Aangeleverd materiaal —
---*---
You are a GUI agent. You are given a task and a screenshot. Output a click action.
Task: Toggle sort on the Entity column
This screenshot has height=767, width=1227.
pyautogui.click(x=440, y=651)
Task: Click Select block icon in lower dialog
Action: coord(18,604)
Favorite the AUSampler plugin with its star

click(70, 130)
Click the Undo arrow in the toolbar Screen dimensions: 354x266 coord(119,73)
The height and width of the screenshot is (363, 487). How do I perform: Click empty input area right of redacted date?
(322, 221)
---*---
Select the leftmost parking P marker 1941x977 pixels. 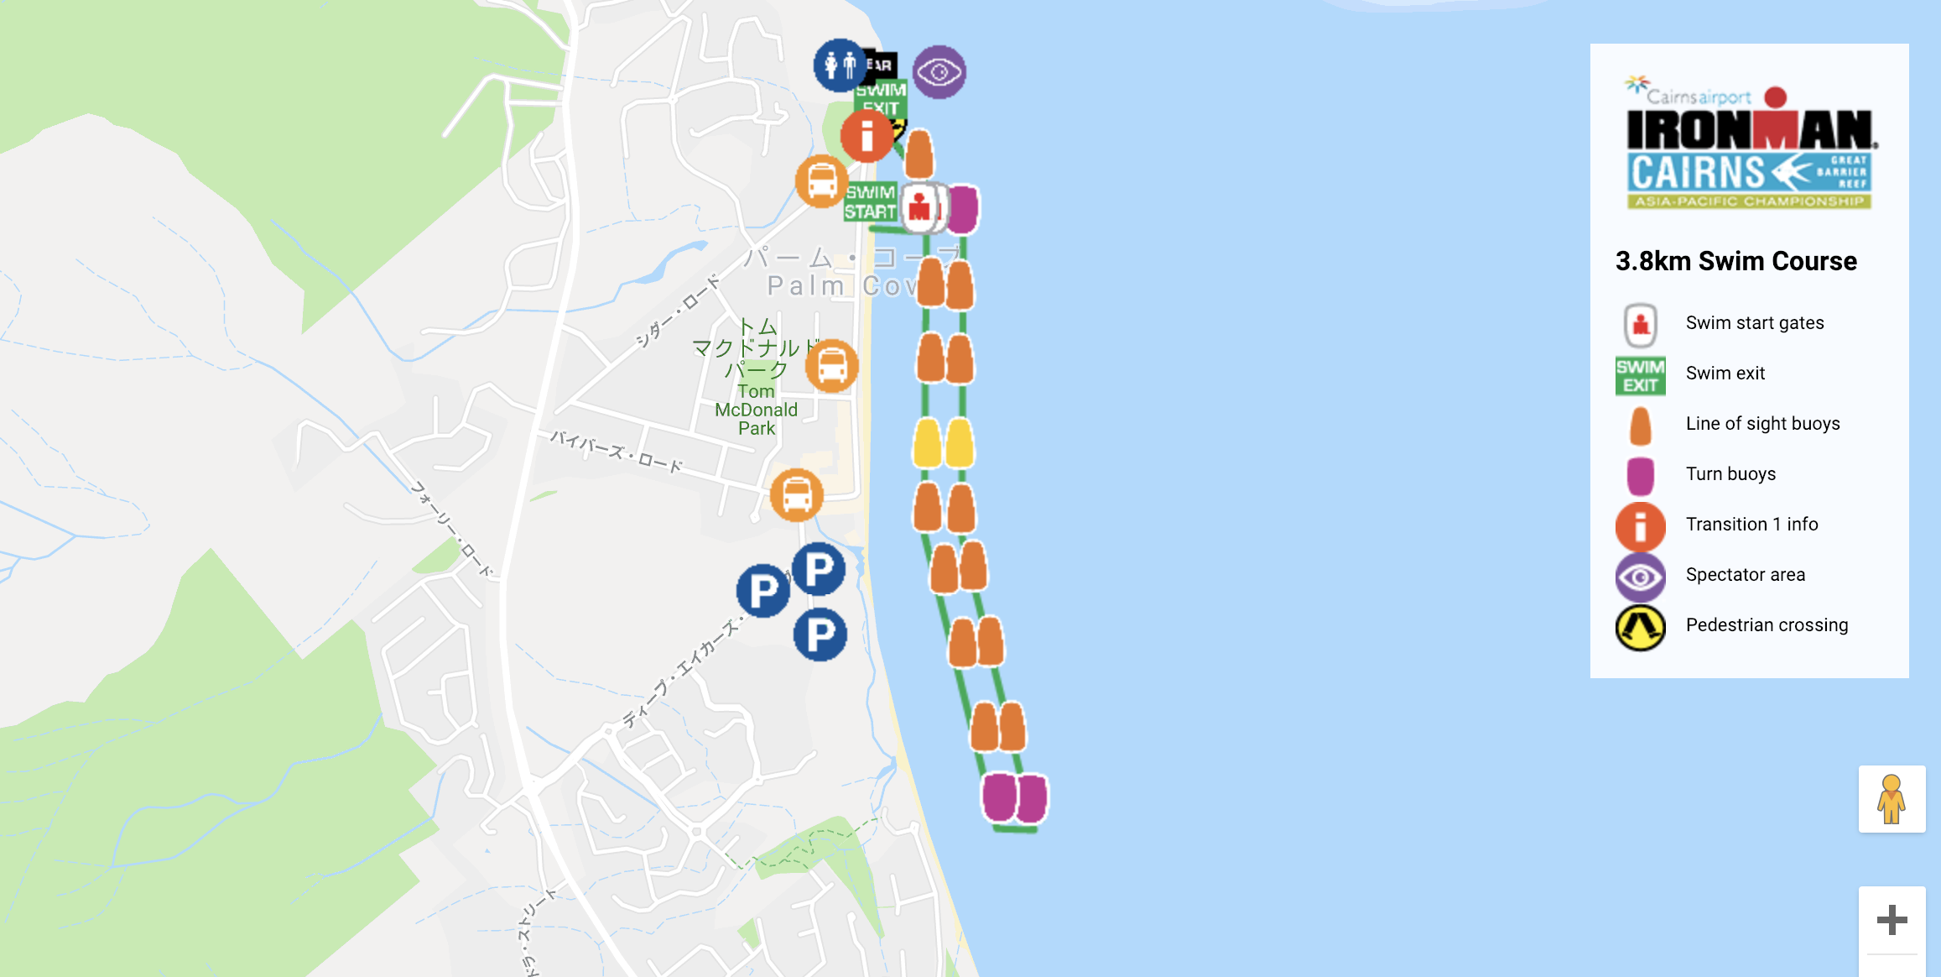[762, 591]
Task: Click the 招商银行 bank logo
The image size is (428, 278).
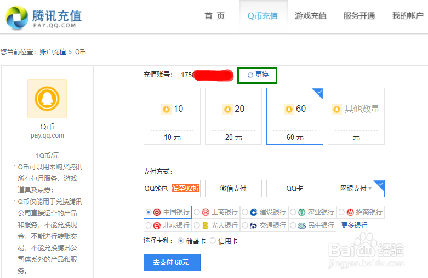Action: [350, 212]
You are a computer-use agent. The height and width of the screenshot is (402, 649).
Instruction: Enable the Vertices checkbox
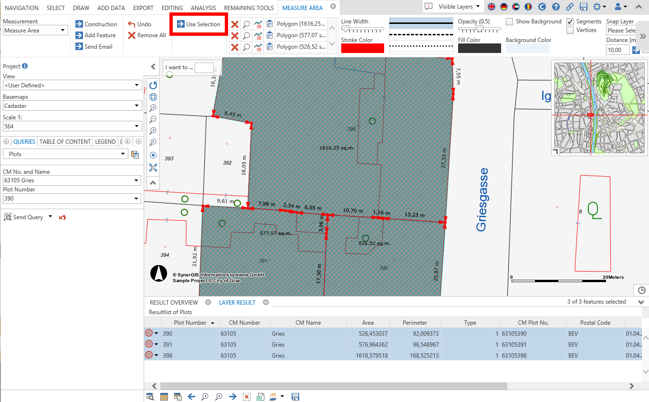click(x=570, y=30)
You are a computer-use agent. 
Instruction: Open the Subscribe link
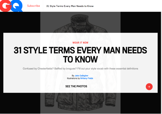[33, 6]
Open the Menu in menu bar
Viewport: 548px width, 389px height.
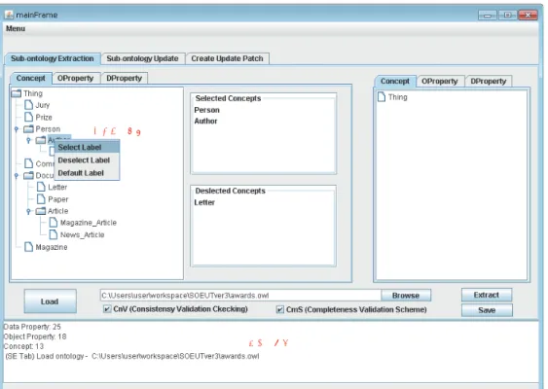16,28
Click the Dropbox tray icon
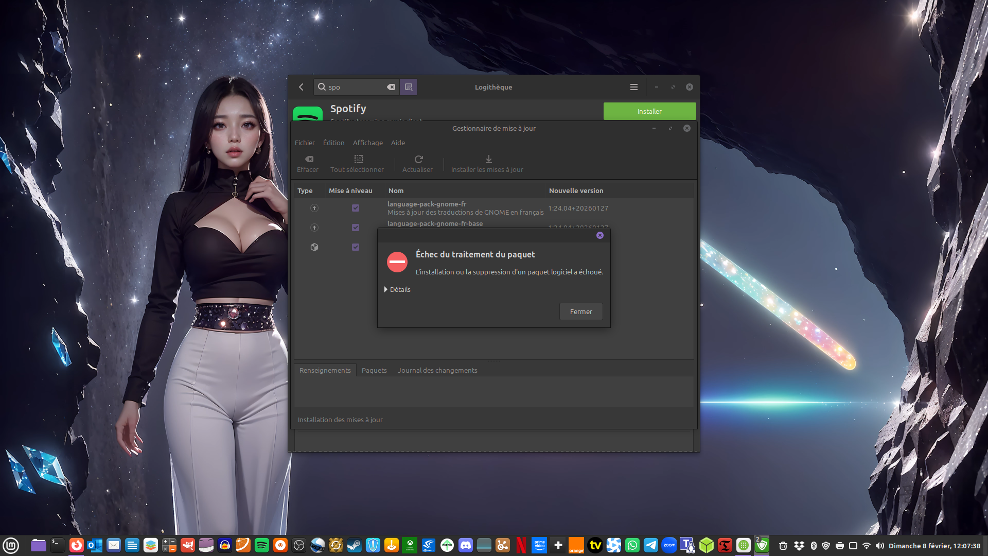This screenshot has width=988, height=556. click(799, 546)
---*---
Kun je alles van de regel met "Open the Menu in menu bar" tot en met de regel met "This screenshot has width=988, height=556." bijwerken door "Dropbox" te vervangen door "OneDrive", terwijl de rest gelijk blijft? Laat de afbeeldingen weg uit je antwoord.

Open the Menu in menu bar
Viewport: 548px width, 389px height.
16,28
Click the OneDrive tray icon
This screenshot has width=988, height=556. click(799, 546)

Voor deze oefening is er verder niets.